Empyema and Abscess Pneumonia in Emergency Medicine Medication
- Author: Mark Zwanger, MD, MBA; Chief Editor: Robert E O'Connor, MD, MPH more...
Medication Summary
Lung abscesses are treated with a prolonged course of parenteral antibiotics that target organisms found in aspiration pneumonia. The initial choice of antibiotics frequently is empiric, beginning with clindamycin, cefoxitin, ticarcillin, or piperacillin/tazobactam, although penicillin has been very effective when the organism is sensitive. Some authors advocate adding coverage for Klebsiella as well. Subsequent therapy should be based on sputum or blood culture results.
An empyema is treated with parenteral antibiotics and prompt chest tube drainage. Empiric therapy for an empyema is frequently with imipenem or piperacillin/tazobactam until a definitive organism is identified on pleural fluid cultures and sensitivities are obtained. Antibiotic coverage for anaerobic organisms is also recommended since anaerobes frequently coexist but are more difficult to isolate. For an empyema secondary to aspiration pneumonia or a parapneumonic process, choose antibiotics that are active against mouth flora, S aureus and Streptococcus species. For an empyema secondary to penetrating chest trauma, administer antibiotics that have coverage for skin flora. If MRSA is suspected, include vancomycin in the treatment plan. Pleural fluids or sputum specimens that are obtained should be cultured for M tuberculosis as well.
Antibiotics
Class Summary
Empiric antimicrobial therapy must be comprehensive and should cover all likely pathogens in the context of the clinical setting.
Clindamycin (Cleocin)
Lincosamide for the treatment of serious skin and soft-tissue staphylococcal infections.

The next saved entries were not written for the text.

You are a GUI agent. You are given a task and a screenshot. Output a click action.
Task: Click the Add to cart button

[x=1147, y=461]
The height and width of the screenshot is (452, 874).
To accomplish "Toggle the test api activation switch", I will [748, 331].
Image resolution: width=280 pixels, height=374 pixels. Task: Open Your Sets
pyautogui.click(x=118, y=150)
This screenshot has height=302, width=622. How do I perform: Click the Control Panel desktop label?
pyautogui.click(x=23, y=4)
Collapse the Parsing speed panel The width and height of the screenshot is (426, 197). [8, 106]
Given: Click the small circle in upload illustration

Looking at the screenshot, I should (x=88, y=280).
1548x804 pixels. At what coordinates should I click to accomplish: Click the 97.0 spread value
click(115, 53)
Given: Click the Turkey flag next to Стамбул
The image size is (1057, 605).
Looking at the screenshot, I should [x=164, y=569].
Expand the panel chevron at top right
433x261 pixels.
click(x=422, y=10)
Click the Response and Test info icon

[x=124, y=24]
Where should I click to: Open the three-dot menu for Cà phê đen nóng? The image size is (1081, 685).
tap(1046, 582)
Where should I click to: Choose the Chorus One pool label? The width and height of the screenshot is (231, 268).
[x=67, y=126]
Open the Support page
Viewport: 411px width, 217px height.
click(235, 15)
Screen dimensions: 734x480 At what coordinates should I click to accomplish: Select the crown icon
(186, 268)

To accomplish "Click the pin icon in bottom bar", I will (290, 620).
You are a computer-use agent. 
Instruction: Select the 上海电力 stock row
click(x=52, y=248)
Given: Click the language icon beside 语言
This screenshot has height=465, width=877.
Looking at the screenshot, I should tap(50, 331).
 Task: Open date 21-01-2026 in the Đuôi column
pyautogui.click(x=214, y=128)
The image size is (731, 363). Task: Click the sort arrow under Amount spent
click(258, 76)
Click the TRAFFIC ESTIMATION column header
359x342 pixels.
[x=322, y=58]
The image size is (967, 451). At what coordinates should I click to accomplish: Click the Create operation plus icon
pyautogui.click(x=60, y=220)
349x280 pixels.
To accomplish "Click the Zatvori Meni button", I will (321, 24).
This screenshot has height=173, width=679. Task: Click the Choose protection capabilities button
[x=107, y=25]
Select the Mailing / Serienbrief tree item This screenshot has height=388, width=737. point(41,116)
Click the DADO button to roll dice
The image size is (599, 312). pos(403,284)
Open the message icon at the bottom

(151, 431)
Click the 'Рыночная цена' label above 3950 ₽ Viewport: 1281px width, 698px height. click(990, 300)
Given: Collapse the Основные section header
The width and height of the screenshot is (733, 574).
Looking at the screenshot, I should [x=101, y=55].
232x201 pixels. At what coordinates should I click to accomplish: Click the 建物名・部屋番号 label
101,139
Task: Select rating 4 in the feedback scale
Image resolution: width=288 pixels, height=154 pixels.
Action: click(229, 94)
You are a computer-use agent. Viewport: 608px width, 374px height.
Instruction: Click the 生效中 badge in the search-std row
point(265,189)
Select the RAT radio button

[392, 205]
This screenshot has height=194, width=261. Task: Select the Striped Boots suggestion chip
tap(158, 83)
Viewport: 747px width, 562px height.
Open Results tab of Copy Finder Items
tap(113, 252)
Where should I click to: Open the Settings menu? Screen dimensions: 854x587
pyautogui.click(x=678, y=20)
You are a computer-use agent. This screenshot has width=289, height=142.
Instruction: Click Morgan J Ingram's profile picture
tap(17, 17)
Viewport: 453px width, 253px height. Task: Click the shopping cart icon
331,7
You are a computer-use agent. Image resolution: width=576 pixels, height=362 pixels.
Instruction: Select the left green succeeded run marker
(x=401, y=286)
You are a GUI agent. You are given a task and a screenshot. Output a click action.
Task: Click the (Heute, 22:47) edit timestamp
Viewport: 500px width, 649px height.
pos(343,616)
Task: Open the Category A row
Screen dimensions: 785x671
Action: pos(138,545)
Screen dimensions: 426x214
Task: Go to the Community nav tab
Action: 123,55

Also effective against aerobic and anaerobic streptococci (except enterococci). Inhibits bacterial growth, possibly by blocking dissociation of peptidyl tRNA from ribosomes causing RNA-dependent protein synthesis to arrest.
Cefoxitin (Mefoxin)
Second-generation cephalosporin indicated for infections with gram-positive cocci and gram-negative rod. Infections caused by cephalosporin- or penicillin-resistant gram-negative bacteria may respond.
Penicillin G (Pfizerpen)
Interferes with synthesis of cell wall mucopeptide during active multiplication, resulting in bactericidal activity against susceptible microorganisms; traditional drug for the treatment of lung abscess, but its spectrum of activity is narrow.
Ticarcillin/clavulanate (Timentin)
Inhibits biosynthesis of cell wall mucopeptide and is effective during active growth stage. Antipseudomonal penicillin plus beta-lactamase inhibitor that provides coverage against most gram-positive bacteria, most gram-negative bacteria, and most anaerobes.
Piperacillin/tazobactam (Zosyn)
Antipseudomonal penicillin plus beta-lactamase inhibitor. Inhibits biosynthesis of cell wall mucopeptide and is effective during stage of active multiplication.
Imipenem and cilastatin (Primaxin)
For treatment of multiple organism infections in which other agents do not have wide-spectrum coverage or are contraindicated because of potential for toxicity.
Vancomycin (Vancoled, Vancocin, Lyphocin)
Potent antibiotic directed against gram-positive organisms and active against Enterococcus species. Useful in the treatment of septicemia and skin structure infections. Indicated for patients who cannot receive or whose conditions are unresponsive to penicillins and cephalosporins or have infections with resistant staphylococci. For abdominal-penetrating injuries, it is combined with an agent active against enteric flora and/or anaerobes. To avoid toxicity, current recommendation is to assay vancomycin trough levels after third dose drawn 0.5 h prior to next dosing. Use CrCl to adjust dose in patients with renal impairment.